First off, I guess I should mention what happened. The technical jargon is here in a Duluth News Tribune article. The quick version of it all is this.
"The Resolution of Intent" was passed unanimously by the City Council on Monday night. The fact that it passed is historic, the fact that it passed with all 9 votes is historic and amazing.
What does this mean?
This means that all of the 25 or so projects included in the Resolution were given the green light to start being implemented. Not all of these projects are Outdoor Recreation related, however 7-10 are very much in the wheelhouse of adventure sport/Outdoor Recreation. These projects are being given funding from Duluth's 1/2 and 1/2 Tourism Tax which can only be spent on tourism activities and on the west side of the City.
My role was to work with the City and the user groups to help identify, define, price and package the projects that fell into my background and experience.
Those projects being....
A new Nordic Center at the base of Spirit Mountain, with snowmaking, with lights, with a new engineered trail alignment. Imagine skiing even when there is NO skiing, and knowing it will be there consistently.
A climbing park. The old quarry off of 59th street, where climbers have been climbing for decades is slated to be cleaned up, parking improved and also easy climbs will be added via Ice Farming.
The Duluth Traverse mountain bike trail is slated to be finished on the west side of town. Essentially linking Enger Tower to Mission Creek.
Also mountain biking related is an "All Weather Trail" at Spirit Mountain. This is a capped trail that can be used in wet conditions as well as dry conditions. It becomes a clear fall back if Duluth's wet weather throws a loop at vacationing riders and or events.
5 new hiking trail loops off of the Superior Hiking Trail as well as improvements to sections of the SHT that needed heavy maintenance. These loops utilize the "spine" of the SHT as a part of the loop but access high points and view sheds on the west side of town. Several of these are also very wide, crushed stone loops open to all and yet with views of the river.
Tallus Island Paddle Sports Center. The idea of this is to create a focal point for both Duluth paddling and especially paddling on the St. Louis River. This space will be tailored to the silent sport paddler in all regards and will also be a main point on what we hope will be a nationally recognized water trail (also funded through this process).
It should be noted that in addition to these projects there are several paved and or gravel bike paths that link many of these experiences together that are also budgeted in the proposal.
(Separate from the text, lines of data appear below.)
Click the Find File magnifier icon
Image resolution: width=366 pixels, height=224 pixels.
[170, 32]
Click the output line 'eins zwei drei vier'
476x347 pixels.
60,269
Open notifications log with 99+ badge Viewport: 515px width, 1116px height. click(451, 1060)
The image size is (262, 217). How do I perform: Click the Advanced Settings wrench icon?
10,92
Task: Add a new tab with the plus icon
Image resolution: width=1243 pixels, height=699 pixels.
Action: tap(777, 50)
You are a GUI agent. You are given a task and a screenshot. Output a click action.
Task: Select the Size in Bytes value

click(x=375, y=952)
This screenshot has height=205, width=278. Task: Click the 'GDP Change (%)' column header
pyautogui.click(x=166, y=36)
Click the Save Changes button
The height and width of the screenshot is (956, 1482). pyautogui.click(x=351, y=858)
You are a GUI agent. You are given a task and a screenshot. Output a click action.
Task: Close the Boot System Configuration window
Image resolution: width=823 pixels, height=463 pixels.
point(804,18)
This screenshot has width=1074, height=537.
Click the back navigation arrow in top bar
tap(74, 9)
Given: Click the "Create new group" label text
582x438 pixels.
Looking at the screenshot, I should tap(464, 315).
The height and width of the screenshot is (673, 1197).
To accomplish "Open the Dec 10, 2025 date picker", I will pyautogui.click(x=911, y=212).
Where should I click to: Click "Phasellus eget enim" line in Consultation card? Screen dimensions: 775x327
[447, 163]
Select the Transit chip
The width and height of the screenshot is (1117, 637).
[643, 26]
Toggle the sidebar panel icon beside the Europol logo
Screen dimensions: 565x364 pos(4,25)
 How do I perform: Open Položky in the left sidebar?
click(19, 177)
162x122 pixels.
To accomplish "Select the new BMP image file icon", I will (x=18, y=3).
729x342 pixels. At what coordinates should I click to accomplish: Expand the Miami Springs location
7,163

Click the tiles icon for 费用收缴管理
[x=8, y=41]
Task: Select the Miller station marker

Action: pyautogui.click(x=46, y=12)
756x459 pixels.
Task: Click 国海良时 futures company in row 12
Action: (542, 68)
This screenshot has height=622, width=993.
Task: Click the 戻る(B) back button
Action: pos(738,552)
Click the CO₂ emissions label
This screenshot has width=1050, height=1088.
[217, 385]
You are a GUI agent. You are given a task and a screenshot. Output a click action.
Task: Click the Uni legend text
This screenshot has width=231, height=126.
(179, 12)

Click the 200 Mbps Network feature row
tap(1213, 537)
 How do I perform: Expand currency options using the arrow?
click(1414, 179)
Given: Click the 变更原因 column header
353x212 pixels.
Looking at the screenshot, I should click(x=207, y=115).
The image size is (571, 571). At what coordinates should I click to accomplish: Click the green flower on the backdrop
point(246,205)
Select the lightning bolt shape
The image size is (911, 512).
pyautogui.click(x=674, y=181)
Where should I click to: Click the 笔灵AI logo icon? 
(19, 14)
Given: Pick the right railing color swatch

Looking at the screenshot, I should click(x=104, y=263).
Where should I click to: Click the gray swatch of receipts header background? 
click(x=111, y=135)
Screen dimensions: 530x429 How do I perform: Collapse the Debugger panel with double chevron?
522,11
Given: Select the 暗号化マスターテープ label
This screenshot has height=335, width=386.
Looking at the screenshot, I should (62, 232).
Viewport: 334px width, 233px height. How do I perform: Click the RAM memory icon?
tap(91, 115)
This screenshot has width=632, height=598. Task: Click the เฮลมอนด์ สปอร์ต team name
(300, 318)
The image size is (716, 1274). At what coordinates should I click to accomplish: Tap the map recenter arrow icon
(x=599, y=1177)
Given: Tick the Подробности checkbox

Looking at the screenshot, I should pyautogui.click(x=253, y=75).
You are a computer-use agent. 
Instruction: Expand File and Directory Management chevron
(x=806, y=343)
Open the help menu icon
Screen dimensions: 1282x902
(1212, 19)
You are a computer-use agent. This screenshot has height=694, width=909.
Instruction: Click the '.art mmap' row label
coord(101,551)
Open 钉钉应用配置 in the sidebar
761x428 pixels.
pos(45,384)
So many of these experiences will be able to be accessed by bike and off the main roads to do so.
|Full house in the Chamber|
Certain projects in this list have been dreamed about for nearly a decade, while others took shape over the past eight months. So I won't go deep into that history, although it is an interesting one and certainly just as important as anything I am going to jot down here. The fact of the matter is that my bet is most of this is too much information for people in the first place....
Regardless there is no doubt that the tipping point on all of this was reached because of the work that IMBA, COGGS and the City have been doing on the Duluth Traverse. The positive experience of that partnership and the effective model it illustrated was seen as something that could be replicated specifically with the projects that had solid user groups to partner with.
This specifically is where my effort was and still is focused.
Essentially I was tasked with rallying the XC skiers, the climbers, the paddlers, the hikers and to a certain extent the MTBers (they were already rallied!) and to get them to come to a consensus around dream projects that their organizations could help plan, implement and steward in the City.
Sounds easy right! Holy cow!
The one thing I had going for me and the ONLY reason I took this on is because of the relationships I had with the folks sitting across the table from me. In nearly every case and with every group there was somebody who I had at least 6 years of working time with, if not more. In the case of DXC, COGGS and the Duluth Climbers Coalition there were folks whom I have known for 20 plus years. I should also say that it was important to know them but even more to important to understand how passionate and how committed they are to the sports they participate in.
This is a key point. These folks have been life long paddlers, life long climbers, life long skiers and life long riders. It was important to make them realize the chance they had to be part of what is truly a legacy project. Its rare to have a chance to take what you love and to make it available to children, to folks who might not ever try it and to make it a part of why you live in the place that you do. That is a powerful motivational argument and it was an easy one to make to anybody who has spent their lives enjoying a recreational activity that most likely somehow positively changed them as people.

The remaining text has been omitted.